(Collected data)

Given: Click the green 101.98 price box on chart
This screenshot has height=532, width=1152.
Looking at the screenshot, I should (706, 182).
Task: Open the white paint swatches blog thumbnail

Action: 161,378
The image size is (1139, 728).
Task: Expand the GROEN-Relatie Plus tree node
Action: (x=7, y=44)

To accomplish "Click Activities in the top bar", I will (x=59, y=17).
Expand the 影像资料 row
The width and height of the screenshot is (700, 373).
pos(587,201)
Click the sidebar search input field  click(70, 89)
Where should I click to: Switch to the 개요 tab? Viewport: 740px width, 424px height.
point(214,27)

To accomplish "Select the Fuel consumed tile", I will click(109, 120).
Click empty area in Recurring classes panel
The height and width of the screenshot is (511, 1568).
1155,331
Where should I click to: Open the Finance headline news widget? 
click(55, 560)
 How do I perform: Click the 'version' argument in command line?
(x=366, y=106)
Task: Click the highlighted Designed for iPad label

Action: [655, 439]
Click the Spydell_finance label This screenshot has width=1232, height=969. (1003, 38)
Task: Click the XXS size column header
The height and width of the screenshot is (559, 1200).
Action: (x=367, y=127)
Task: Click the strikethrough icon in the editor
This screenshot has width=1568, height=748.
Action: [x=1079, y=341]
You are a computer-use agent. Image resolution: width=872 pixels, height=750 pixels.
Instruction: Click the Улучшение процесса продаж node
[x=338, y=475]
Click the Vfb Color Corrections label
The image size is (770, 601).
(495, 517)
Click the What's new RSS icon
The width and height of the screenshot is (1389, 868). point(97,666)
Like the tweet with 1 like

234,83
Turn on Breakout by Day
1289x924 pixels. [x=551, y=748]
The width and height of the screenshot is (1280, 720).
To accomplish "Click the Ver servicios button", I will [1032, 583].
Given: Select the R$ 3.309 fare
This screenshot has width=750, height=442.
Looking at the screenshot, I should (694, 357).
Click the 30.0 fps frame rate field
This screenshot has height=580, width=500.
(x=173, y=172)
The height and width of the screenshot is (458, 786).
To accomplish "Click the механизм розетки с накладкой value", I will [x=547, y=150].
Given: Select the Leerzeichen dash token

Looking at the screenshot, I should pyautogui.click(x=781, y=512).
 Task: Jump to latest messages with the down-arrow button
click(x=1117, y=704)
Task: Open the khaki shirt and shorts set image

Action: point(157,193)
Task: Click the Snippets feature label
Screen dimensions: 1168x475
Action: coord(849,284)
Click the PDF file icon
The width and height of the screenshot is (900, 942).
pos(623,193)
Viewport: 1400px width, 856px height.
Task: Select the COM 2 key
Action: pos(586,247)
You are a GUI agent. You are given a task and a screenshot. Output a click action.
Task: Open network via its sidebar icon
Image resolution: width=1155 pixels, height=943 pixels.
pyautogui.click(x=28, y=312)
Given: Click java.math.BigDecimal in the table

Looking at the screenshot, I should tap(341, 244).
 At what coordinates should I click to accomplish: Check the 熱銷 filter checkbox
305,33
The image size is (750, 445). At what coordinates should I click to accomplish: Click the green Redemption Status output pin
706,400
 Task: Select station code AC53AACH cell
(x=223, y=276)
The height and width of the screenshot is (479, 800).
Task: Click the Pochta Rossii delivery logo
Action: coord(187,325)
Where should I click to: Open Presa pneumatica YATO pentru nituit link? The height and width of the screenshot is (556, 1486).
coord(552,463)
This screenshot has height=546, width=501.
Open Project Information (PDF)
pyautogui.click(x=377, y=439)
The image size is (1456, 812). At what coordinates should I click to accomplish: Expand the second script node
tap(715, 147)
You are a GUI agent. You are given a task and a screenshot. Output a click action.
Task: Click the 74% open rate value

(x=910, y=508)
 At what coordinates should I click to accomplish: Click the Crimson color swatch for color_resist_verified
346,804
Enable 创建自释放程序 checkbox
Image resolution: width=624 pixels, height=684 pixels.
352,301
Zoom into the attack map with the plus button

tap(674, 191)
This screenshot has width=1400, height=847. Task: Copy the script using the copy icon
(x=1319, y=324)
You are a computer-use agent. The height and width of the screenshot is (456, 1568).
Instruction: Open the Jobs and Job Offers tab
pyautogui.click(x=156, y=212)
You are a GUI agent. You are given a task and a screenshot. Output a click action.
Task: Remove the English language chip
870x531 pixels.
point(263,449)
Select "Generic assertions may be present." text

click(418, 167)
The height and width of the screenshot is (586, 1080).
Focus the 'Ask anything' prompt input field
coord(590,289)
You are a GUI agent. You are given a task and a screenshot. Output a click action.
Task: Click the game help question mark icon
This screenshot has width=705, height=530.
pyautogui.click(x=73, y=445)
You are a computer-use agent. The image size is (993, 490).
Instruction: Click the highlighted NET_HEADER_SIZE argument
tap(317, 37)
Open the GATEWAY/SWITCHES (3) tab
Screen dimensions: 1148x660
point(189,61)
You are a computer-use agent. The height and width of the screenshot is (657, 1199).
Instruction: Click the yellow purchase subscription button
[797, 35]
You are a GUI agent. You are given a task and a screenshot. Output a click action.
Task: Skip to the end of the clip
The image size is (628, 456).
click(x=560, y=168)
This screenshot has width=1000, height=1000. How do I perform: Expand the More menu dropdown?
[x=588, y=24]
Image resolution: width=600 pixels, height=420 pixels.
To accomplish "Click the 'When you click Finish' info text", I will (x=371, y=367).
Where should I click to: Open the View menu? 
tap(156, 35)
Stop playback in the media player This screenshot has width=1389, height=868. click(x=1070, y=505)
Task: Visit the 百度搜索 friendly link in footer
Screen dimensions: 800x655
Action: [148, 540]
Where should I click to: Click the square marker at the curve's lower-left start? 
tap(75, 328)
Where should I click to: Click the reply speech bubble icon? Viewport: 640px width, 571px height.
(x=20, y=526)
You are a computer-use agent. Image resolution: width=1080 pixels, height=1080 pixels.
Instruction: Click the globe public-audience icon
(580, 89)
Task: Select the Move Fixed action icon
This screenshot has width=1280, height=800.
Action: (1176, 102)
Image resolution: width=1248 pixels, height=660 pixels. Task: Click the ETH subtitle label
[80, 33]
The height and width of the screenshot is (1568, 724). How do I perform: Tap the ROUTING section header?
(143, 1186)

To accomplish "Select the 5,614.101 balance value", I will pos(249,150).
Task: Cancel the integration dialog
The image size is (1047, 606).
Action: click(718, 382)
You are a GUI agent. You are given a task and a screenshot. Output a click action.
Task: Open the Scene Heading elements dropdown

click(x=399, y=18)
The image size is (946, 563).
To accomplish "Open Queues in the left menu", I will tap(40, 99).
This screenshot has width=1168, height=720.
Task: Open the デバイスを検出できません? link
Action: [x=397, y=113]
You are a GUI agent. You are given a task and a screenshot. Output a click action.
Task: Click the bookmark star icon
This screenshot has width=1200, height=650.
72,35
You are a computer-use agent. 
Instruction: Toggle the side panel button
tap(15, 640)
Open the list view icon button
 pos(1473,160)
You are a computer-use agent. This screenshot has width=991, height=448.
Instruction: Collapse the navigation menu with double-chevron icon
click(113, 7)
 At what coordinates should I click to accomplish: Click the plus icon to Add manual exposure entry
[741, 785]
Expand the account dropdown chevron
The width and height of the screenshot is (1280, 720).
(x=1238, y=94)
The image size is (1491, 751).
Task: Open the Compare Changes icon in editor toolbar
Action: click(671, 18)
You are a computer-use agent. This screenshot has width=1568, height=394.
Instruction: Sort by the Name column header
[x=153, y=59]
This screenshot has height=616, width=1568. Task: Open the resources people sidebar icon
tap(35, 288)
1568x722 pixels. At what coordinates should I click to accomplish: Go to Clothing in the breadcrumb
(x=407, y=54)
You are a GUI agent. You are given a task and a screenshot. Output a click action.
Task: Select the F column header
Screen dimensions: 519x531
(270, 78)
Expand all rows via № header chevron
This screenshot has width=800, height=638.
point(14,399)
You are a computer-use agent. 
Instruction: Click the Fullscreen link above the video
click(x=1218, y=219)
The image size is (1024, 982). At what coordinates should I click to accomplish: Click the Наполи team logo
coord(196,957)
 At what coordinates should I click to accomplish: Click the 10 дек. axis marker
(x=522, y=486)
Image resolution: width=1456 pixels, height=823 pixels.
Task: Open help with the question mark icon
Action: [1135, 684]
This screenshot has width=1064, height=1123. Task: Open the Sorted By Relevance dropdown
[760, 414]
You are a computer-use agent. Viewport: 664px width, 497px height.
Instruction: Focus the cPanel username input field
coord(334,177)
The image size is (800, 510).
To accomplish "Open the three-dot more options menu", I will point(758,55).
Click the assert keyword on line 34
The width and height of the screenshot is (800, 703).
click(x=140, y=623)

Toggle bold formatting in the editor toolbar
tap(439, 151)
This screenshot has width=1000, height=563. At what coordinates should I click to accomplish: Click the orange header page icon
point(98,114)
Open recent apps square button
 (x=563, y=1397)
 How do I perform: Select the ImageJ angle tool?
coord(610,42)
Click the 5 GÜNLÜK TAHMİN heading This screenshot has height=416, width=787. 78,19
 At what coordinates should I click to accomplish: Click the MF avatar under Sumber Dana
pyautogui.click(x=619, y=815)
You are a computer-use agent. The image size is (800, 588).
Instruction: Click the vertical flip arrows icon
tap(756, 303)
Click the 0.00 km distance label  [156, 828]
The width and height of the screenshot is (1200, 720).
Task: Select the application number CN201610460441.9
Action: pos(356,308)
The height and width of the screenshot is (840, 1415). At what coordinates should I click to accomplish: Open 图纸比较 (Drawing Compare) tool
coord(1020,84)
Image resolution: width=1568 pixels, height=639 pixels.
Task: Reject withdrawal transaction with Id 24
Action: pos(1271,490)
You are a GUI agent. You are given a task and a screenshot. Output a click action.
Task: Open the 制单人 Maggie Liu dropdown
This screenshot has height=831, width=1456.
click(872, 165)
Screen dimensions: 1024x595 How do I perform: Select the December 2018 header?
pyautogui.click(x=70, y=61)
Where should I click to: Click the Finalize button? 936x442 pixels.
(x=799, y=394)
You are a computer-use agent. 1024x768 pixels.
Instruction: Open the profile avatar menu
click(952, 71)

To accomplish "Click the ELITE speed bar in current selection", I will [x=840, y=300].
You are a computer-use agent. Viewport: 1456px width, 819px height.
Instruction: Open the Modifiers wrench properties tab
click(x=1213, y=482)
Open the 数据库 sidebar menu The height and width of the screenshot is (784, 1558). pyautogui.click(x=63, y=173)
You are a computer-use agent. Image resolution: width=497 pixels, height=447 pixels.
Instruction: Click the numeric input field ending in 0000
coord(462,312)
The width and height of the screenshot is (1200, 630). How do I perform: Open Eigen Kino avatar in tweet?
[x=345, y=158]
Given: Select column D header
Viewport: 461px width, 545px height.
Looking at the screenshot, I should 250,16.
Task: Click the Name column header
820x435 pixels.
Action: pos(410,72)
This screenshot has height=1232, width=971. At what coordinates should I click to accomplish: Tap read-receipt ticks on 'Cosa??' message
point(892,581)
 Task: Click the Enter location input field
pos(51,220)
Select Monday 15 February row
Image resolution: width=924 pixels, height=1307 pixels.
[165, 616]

* Action item *
Copy out, word for word, the part of the entries above that begins at the line with "This screenshot has height=831, width=1456." and ends at the line with "You are a computer-use agent. Viewport: 1456px", including both.

* Final answer *
This screenshot has height=831, width=1456.
click(872, 165)
Screen dimensions: 1024x595 How do I perform: Select the December 2018 header?
pyautogui.click(x=70, y=61)
Where should I click to: Click the Finalize button? 936x442 pixels.
(x=799, y=394)
You are a computer-use agent. 1024x768 pixels.
Instruction: Open the profile avatar menu
click(952, 71)

To accomplish "Click the ELITE speed bar in current selection", I will [x=840, y=300].
You are a computer-use agent. Viewport: 1456px width, 819px height.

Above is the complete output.